This animation illustrates how a neutron star generates a pulsar signal. This neutron star is gravitationally capturing matter from its red giant binary partner. The matter forms an accretion disk, with the matter near the inside edge of the disk streaming onto the neutron star. The hot matter streams out in jets along the magnetic field lines near the magnetic field axis. Since the magnetic pole is not aligned with the rotation axis, the jets rotate around like light beams from a lighthouse.
The beaming of light from a pulsar comes about because of the relationship between the magnetic axis offset and the spin axis offset. The magnetic axis offset is the degree of offset between the magnetic field axis and the rotation axis. The spin axis inclination gives the alignment between the neutron star rotation axis and the Earth's rotation axis. We use the term "pulsar" to denote neutrons stars that appear as repeating flashes from Earth. As you can see, even if all neutron stars beamed jets of light from their magnetic field axes, some of them would not be oriented correctly for us to see them as pulsing light signals.

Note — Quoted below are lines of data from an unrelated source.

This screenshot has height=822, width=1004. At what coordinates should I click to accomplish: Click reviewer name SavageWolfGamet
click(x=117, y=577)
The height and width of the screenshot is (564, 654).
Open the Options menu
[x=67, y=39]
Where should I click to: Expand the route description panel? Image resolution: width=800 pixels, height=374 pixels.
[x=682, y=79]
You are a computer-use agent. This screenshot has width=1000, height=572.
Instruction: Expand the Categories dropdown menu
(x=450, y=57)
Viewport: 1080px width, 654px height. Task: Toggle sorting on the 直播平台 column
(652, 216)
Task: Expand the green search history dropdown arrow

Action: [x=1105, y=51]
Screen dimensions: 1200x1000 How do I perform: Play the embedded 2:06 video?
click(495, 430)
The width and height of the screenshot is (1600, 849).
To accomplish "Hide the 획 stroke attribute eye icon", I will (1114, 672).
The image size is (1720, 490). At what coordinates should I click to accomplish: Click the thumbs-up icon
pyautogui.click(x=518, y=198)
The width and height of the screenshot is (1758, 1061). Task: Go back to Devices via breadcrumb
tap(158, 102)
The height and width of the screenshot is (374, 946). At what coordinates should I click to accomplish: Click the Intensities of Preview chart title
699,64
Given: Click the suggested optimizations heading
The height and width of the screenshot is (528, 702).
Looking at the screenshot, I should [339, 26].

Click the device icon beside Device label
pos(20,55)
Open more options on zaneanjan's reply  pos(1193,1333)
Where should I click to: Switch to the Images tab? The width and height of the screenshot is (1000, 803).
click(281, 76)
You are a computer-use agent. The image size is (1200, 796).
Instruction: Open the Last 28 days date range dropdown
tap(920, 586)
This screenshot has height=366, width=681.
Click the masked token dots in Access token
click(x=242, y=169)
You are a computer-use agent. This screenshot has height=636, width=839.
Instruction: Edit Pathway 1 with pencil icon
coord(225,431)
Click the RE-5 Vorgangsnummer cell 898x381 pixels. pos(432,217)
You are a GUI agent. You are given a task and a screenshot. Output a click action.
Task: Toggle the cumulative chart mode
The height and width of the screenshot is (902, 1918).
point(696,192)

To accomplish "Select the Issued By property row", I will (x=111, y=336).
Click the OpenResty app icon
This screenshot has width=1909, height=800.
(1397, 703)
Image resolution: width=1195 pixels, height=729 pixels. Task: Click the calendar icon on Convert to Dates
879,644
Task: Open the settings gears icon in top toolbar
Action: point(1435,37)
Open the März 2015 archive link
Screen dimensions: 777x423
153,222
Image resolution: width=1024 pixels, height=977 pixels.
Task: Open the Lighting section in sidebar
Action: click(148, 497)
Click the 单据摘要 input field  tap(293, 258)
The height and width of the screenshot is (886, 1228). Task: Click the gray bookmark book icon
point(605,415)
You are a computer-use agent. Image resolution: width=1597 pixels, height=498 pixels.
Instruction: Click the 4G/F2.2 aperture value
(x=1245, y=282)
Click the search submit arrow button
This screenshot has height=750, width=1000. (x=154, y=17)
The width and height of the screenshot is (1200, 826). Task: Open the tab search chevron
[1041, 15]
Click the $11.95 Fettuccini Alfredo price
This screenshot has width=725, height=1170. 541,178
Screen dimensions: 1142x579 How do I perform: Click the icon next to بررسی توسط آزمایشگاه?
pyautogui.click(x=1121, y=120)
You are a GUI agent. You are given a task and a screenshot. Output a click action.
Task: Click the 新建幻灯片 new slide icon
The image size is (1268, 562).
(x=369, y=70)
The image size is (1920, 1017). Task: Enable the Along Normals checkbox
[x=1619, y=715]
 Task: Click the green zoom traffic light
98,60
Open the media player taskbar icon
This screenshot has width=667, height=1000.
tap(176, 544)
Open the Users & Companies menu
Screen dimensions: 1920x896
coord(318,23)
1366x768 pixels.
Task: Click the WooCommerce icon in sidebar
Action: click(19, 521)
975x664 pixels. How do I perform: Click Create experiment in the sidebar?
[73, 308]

Image credit: NASA/CXC/M.Weiss Image source
A neutron star has very tightly packed neutrons in its interior and a crust made of solid iron. A neutron star is very much smaller than our sun, or even the planet Earth. The diameter of a neutron star is only about 12 miles across. The mass of a neutron star is about 1.5 times the mass of the sun. This means that a neutron star is extremely dense.
Some physicists think that a closely related object exists, called a strange quark star. Recall that in the late stages of a massive star, the main pressure in the core, working against the pull of gravity, is neutron degeneracy pressure. If the mass of the progenitor star is high enough for gravity to dominate the neutron degeneracy pressure, but not high enough for the core to collapse into a black hole, there may be an intermediate object formed that is supported by quark degeneracy pressure.
This NASA video describes and illustrates the discovery of a binary system including a pulsar, evident as a star that brightened and dimmed as it orbited around the common center of mass between it and a pulsar partner.
Image source
Neutron stars are leftover cores of massive stars that have undergone core-collapse supernova events. In the image above, the neutron star resides in the white-hot region in the center, and the material surrounding it is what is left of the rest of the star after it blew up.